> **TASK INSTRUCTIONS**:
A - Please quote the Malibu High School field lighting article word for word, from "Controversial MHS Field" to "LCP amendment passes.".
B - Continue the article on the Malibu High School field lighting plan from its last sentence.

PAGE EXCERPT: Begin

Controversial MHS Field Lighting Plan Has October CCC Hearing Date

• DEIR for Measure BB-Funded Campus Improvements Confirms that Malibu Park Is Dark Sky Area


The Malibu High School field lighting issue is heating up again, following an announcement by the City of Malibu that its Local Coastal Program amendment to permit permanent field lighting until 7:30 p.m. during the months of Pacific Standard Time, plus 18 additional nights for school activities up to 10:30 p.m. will be heard by the California Coastal Commission at its October meeting in the Los Angeles area.
This winter, DST runs from Nov. 6, 2011 to March 11, 2012, which could mean more than 100 nights of field lighting, if the LCP amendment passes.
“On July 15, the city withdrew and resubmitted the subject LCPA with the CCC so that the amendment can be heard locally by the CCC at their October 5-7, 2011 meeting in Los Angeles/Orange County,” a press release states. “If the City did not withdraw the LCPA, then the one-year deadline for CCC action would have required the CCC to take action at either their August meeting in Watsonville (Central Coast Area) or their September meeting in Crescent City (North Coast Area).

PAGE EXCERPT: End
PROVIDED DATA: Begin

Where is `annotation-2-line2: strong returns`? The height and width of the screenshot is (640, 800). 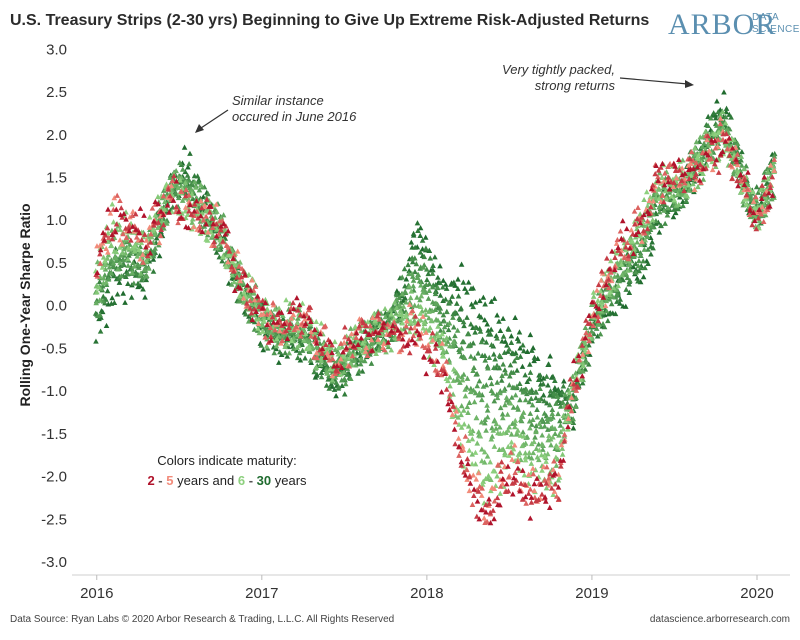 annotation-2-line2: strong returns is located at coordinates (576, 86).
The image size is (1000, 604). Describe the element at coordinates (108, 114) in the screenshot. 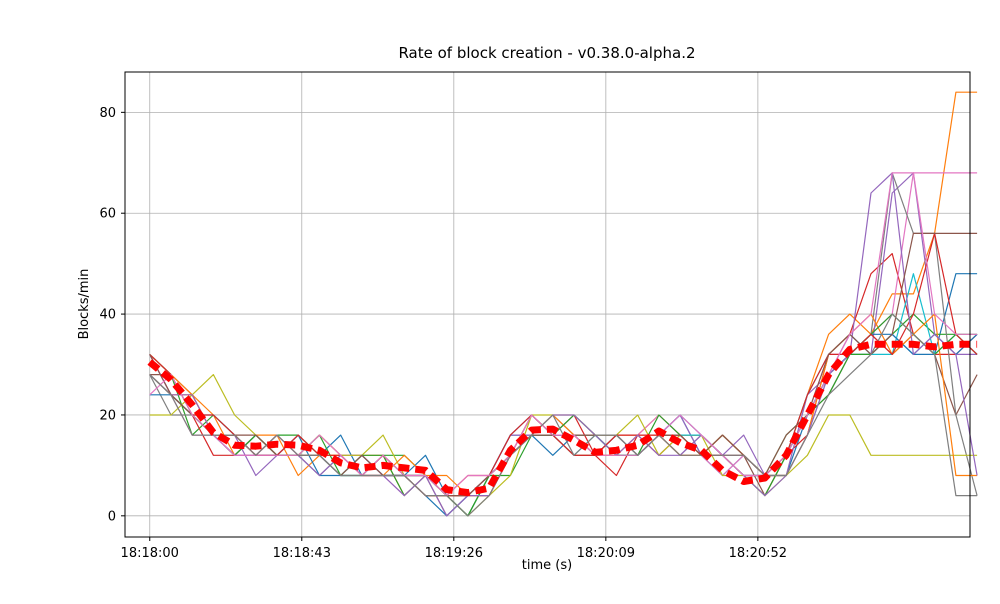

PROVIDED DATA: End

> **WRITTEN RESPONSES**:
A -
Controversial MHS Field Lighting Plan Has October CCC Hearing Date

• DEIR for Measure BB-Funded Campus Improvements Confirms that Malibu Park Is Dark Sky Area


The Malibu High School field lighting issue is heating up again, following an announcement by the City of Malibu that its Local Coastal Program amendment to permit permanent field lighting until 7:30 p.m. during the months of Pacific Standard Time, plus 18 additional nights for school activities up to 10:30 p.m. will be heard by the California Coastal Commission at its October meeting in the Los Angeles area.
This winter, DST runs from Nov. 6, 2011 to March 11, 2012, which could mean more than 100 nights of field lighting, if the LCP amendment passes.

B -
On March 22, 2010, following the Coastal Commission's unanimous rejection of a Santa Monica Malibu Unified School District proposal for temporary field lighting that included a reprimand from the commission to the CCC staff for failing to accurately represent the rural character of the Malibu Park area, the Malibu City Council adopted an amendment to allow “limited” but permanent lighting at public high schools. Ordinance 345 amends LCP Local Implementation Plan and Title 17 zoning of the Malibu Municipal Code to allow the conditional use of night lighting at public high schools, which would allow Malibu High School to apply for a conditional use permit for night lighting.
The adopted amendment language reads, “Limited lighting of the main sports field at public high schools during Pacific Standard Time until 7:30 p.m., except that for 18 days in any 12 month period up to 10:30 p.m. The school district shall obtain a conditional use permit from the city pursuant to Malibu Municipal Code Chapter 17.66.”
Proponents say that night games are an essential part of high school education.
Opponents of the plan, who greatly outnumbered lighting supporters during the previous attempt to obtain a permit for the lights, argued at the school district's public scoping meetings and before the Coastal Commission that Malibu Park, which is surrounded by 5000 acres of National Park Service land and Zuma Beach is rural residential, unlit and possesses dark skies. They provided photographic evidence that the football field is clearly visible from as far away as Charmlee Wilderness Park, Point Dume State Beach and the newly created Point Dume Marine Protected Area and documented an extensive list of animal life on the school property and surrounding area.
Commission staff received a reprimand for failing to challenge the school district's claim that the neighborhood was equipped with street lights and did not have wildlife.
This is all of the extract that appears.